Content starts

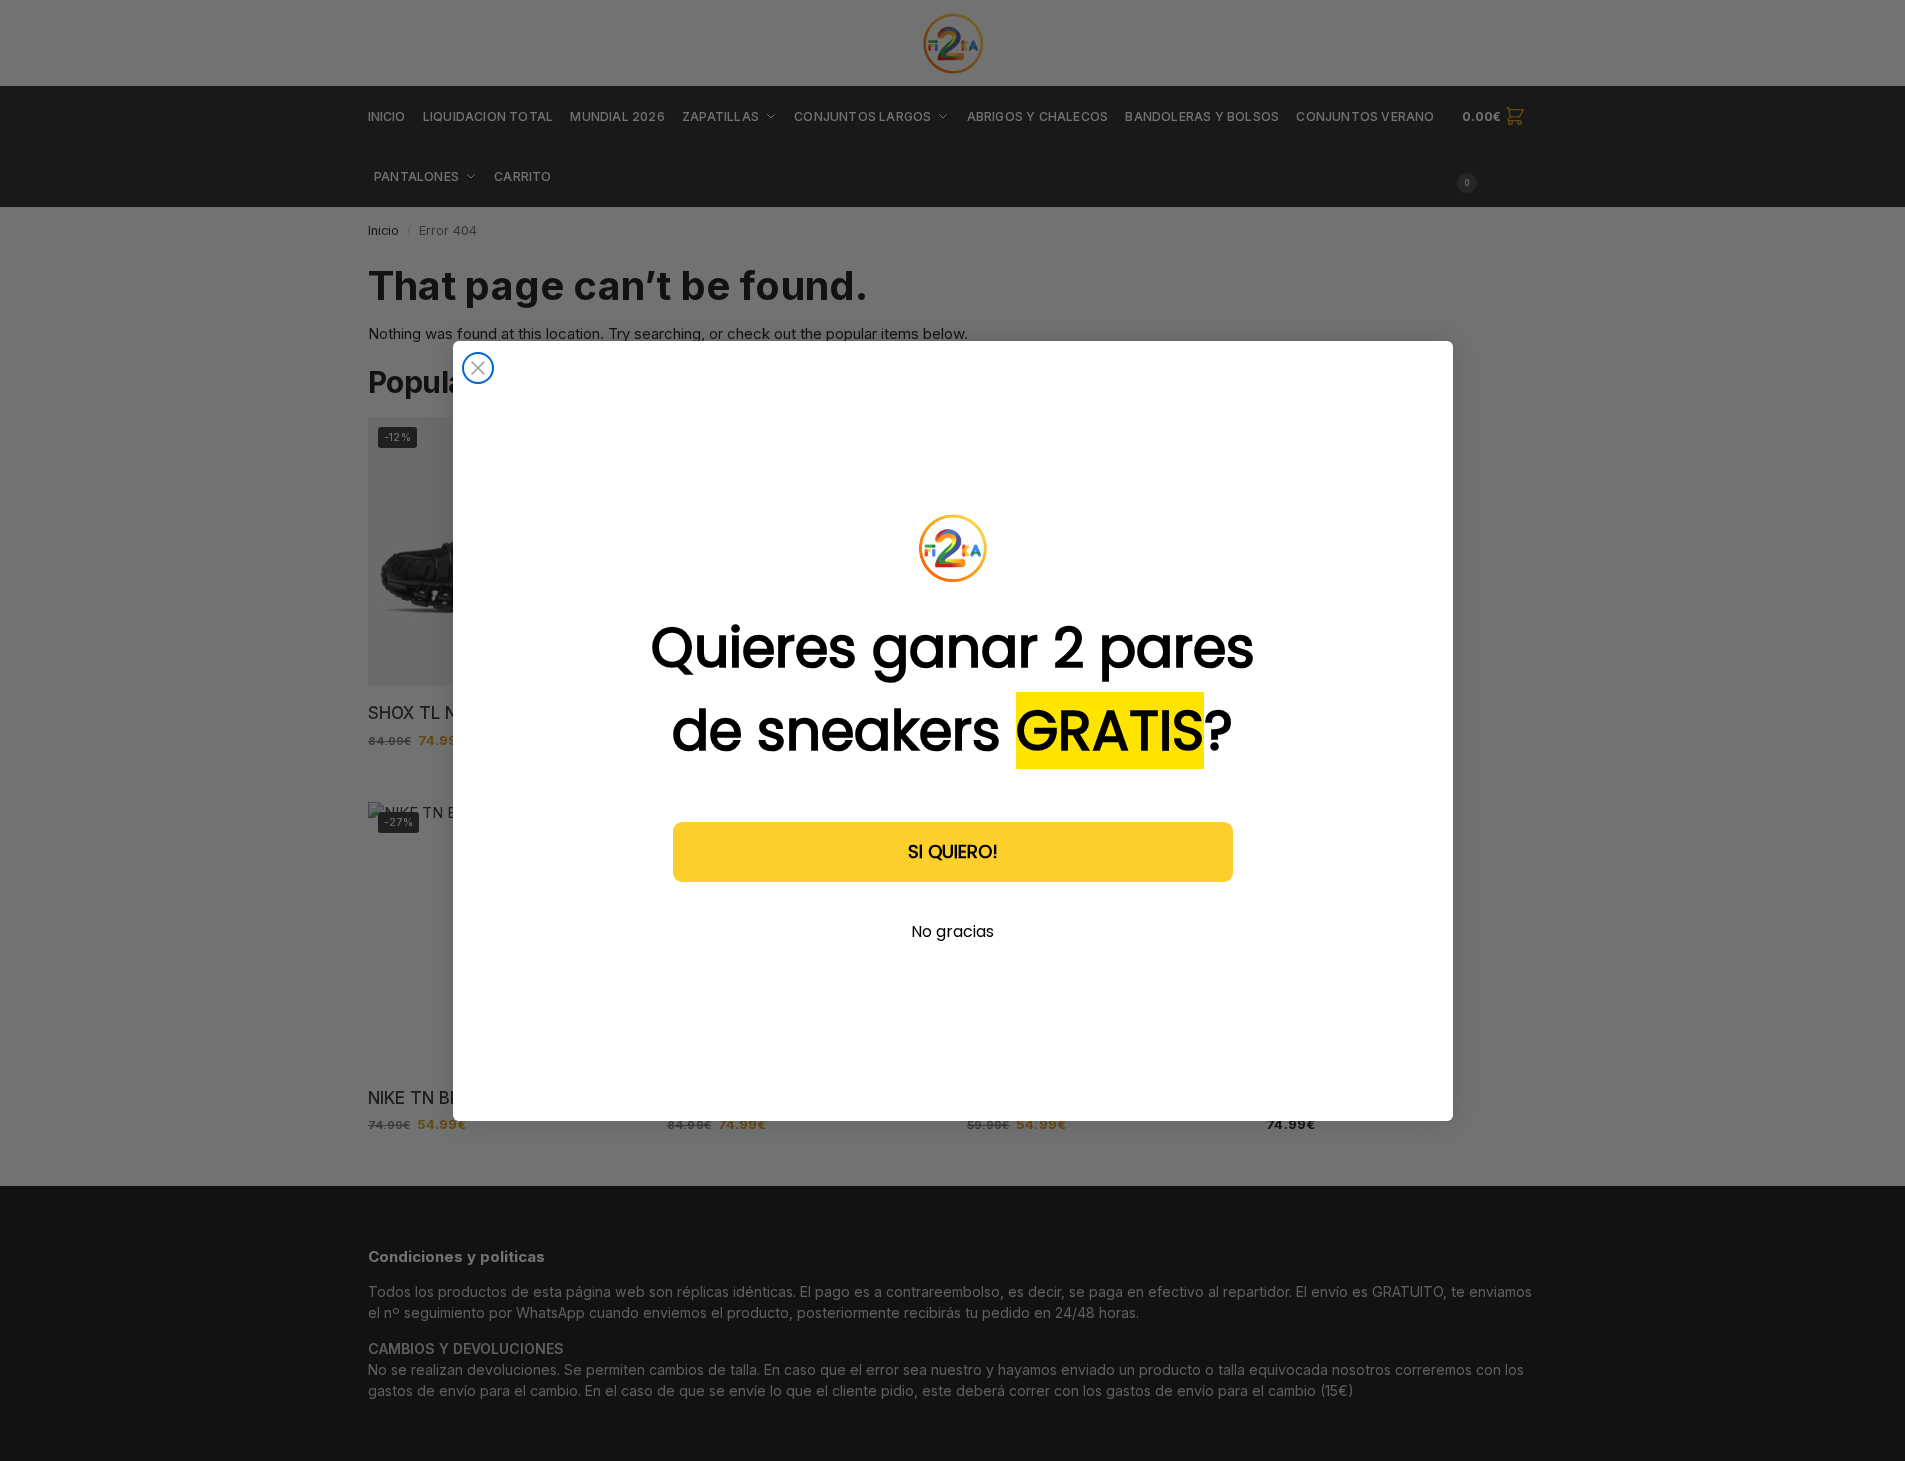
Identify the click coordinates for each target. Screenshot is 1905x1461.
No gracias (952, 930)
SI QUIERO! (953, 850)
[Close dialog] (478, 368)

Content ends
Content starts

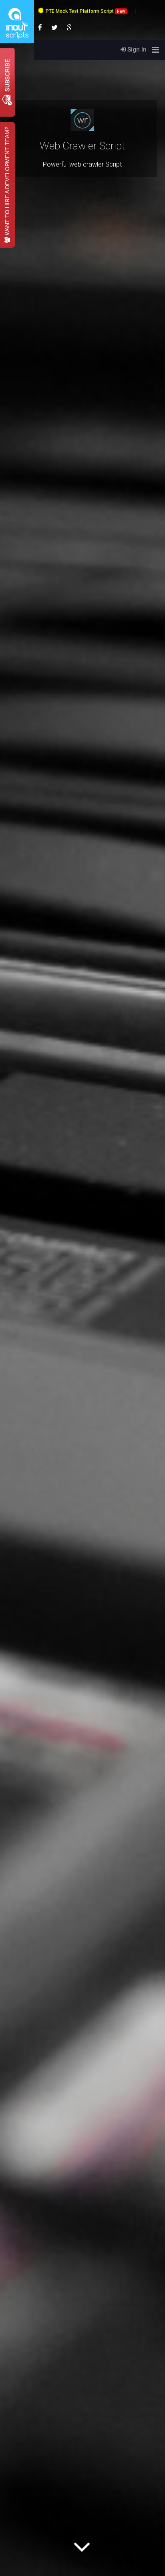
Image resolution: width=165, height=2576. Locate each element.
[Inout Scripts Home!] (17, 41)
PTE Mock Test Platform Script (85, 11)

Content ends
Content starts

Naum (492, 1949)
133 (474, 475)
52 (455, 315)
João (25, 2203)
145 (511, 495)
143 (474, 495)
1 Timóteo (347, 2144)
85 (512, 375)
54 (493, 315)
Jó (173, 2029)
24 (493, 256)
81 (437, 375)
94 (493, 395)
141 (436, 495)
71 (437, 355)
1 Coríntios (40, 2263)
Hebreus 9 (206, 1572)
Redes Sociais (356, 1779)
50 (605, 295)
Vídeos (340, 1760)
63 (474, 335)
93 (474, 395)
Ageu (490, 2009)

Content ends

__Your task__.
For this exercise, please output exactly the lines above starting at the line with "141 (436, 495)" and ending at the line with "Ageu (490, 2009)", ends included.

__Solution below__.
141 (436, 495)
71 (437, 355)
1 Coríntios (40, 2263)
Hebreus 9 (206, 1572)
Redes Sociais (356, 1779)
50 (605, 295)
Vídeos (340, 1760)
63 (474, 335)
93 (474, 395)
Ageu (490, 2009)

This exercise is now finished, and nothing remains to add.